§ **Text passage**:

• • • • • • •

Tom Schiff, the Community Health & Patient Educator for University Health Services asked about 120 University of Massachusetts students if they’d ever seen a drunk person “puking.”

Almost all stood.

The attendees remained standing as Schiff asked if they had ever witnessed someone drunk dialing, being creepy to a woman at a party, running outside wearing very little clothing and more.

He then asked them to talk about it.

Talking about changing the culture around drinking was the focus of the “It’s Your Call: A Conference for Student Leaders on Changing the Culture of Underage and Drinking on Campuses” event, according to Student Government Association Akshay Kapoor.

“We are trying to discuss issues that often are not even addressed,” Kapoor said.

The three-hour long conference, sponsored by Northwestern’s district attorney’s offices, talked about the roles bystanders play in drinking, the potential consequences of drinking and how the “Zoomass” label has affected the University.

Headlining the event was Rob Hackenson, a magician, hypnotist and influential speaker.

Hackenson – who has made appearances on FOX News — spoke about the potential consequences of drinking, using magic tricks, videos and audience participation to keep the talk interesting.

He showed several clips of people drinking in cinema, including the scene from “Animal House” where one of the frat boys downs an entire bottle of Jack Daniels in a single swig.

“He wasn’t drinking iced tea,” Hackenson said. He said the film’s actor, John Melushi, was not drinking real alcohol.

• • • • • • •

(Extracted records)
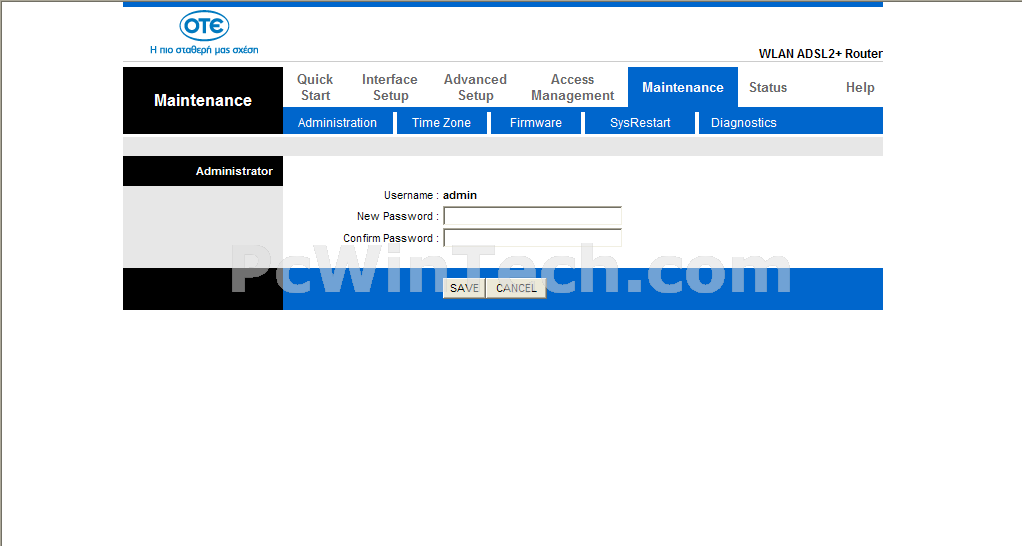Go to Advanced Setup tab
The height and width of the screenshot is (546, 1022).
(475, 87)
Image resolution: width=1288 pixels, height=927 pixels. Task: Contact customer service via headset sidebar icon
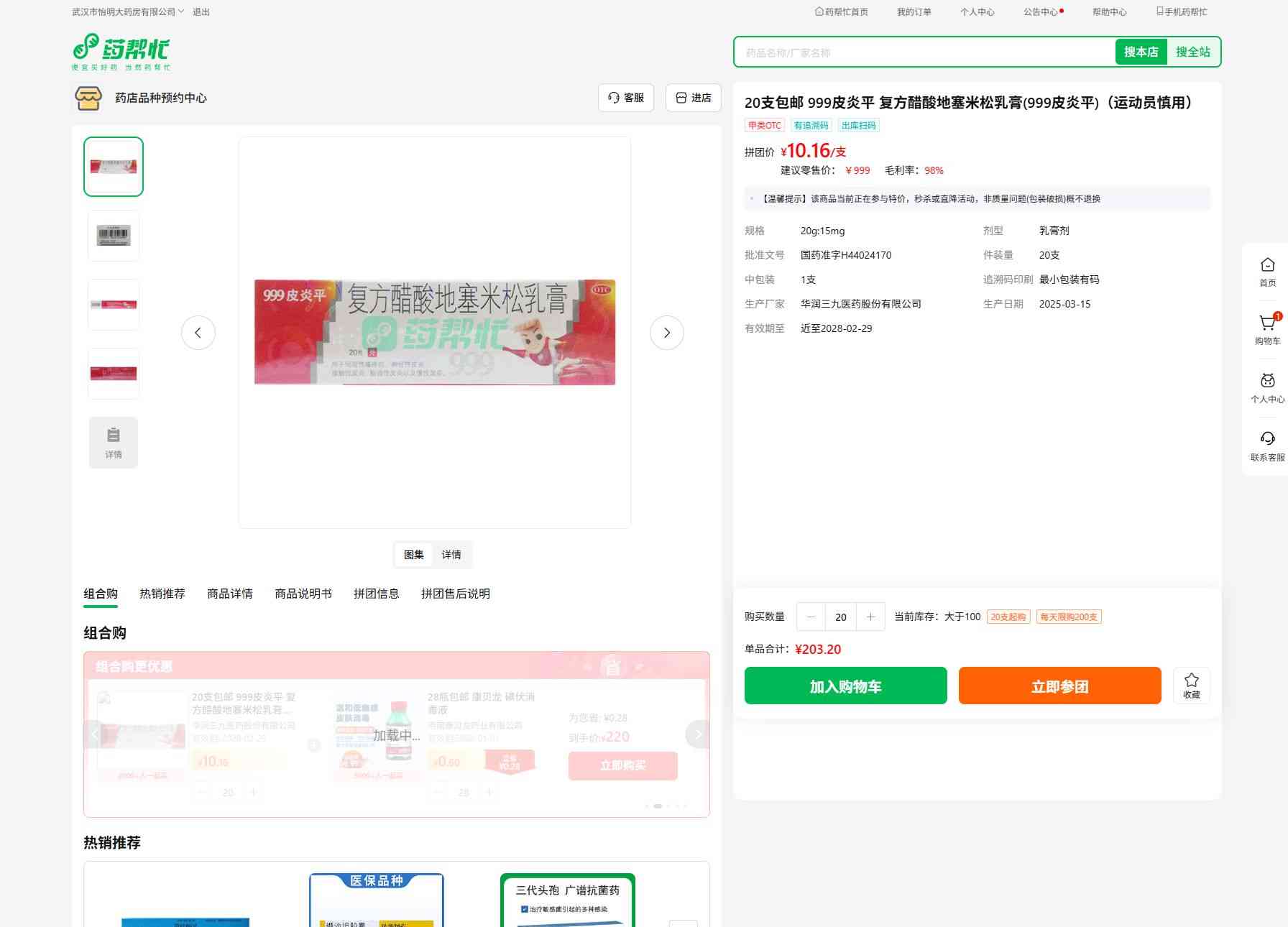point(1267,446)
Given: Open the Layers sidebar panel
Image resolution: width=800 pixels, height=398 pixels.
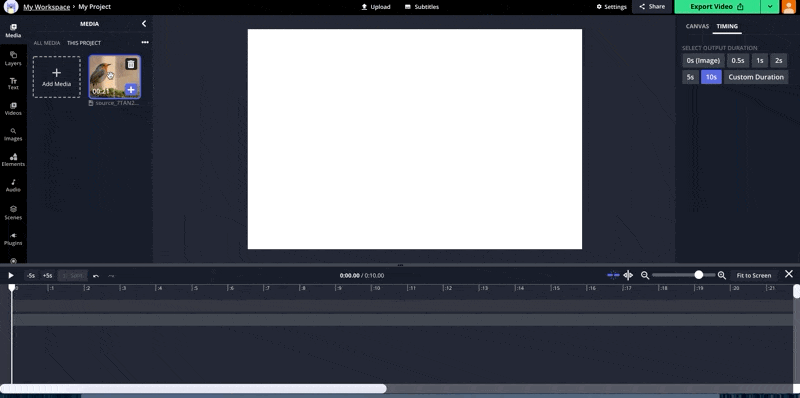Looking at the screenshot, I should 13,58.

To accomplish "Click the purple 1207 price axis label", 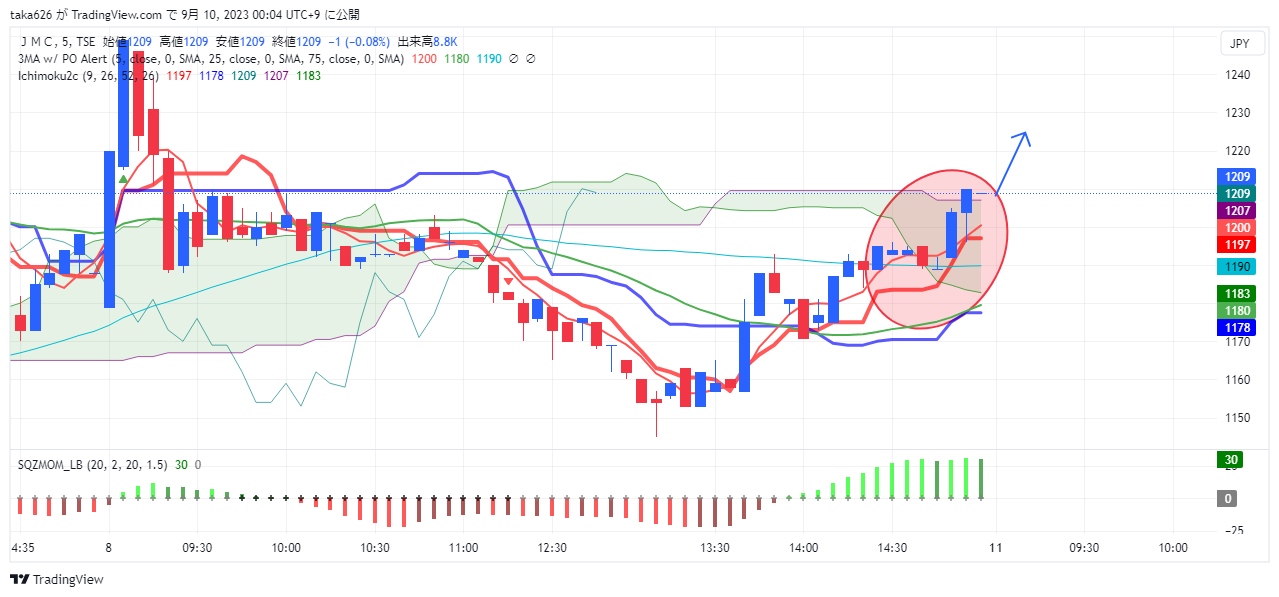I will [1238, 210].
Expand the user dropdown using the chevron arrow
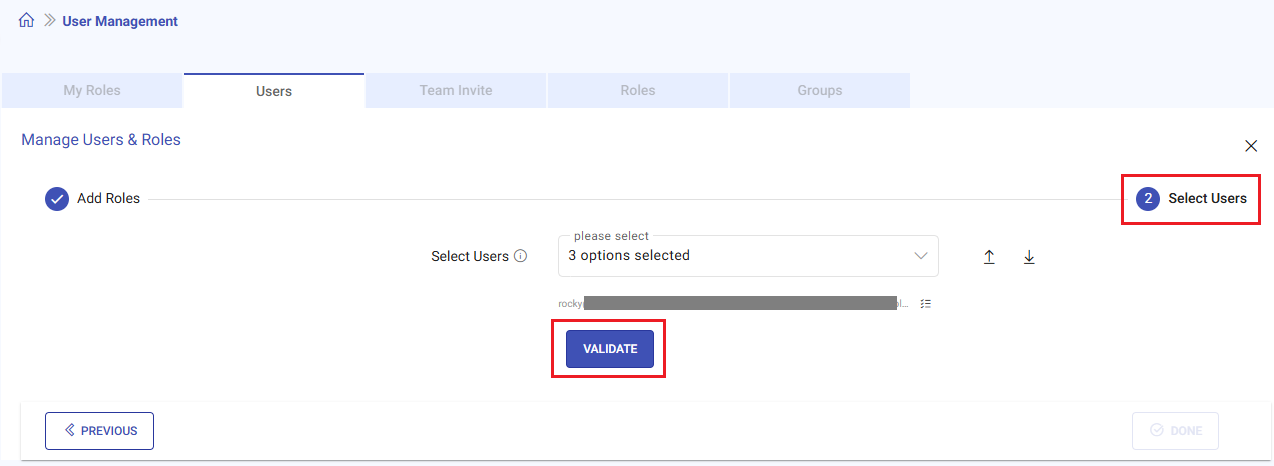Screen dimensions: 1274x466 [921, 256]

• • • • • • •

Please copy the drinking-culture conference article word for word, from "He then asked" up to and including "the talk interesting.". None of the extracted material is needed here.

He then asked them to talk about it.

Talking about changing the culture around drinking was the focus of the “It’s Your Call: A Conference for Student Leaders on Changing the Culture of Underage and Drinking on Campuses” event, according to Student Government Association Akshay Kapoor.

“We are trying to discuss issues that often are not even addressed,” Kapoor said.

The three-hour long conference, sponsored by Northwestern’s district attorney’s offices, talked about the roles bystanders play in drinking, the potential consequences of drinking and how the “Zoomass” label has affected the University.

Headlining the event was Rob Hackenson, a magician, hypnotist and influential speaker.

Hackenson – who has made appearances on FOX News — spoke about the potential consequences of drinking, using magic tricks, videos and audience participation to keep the talk interesting.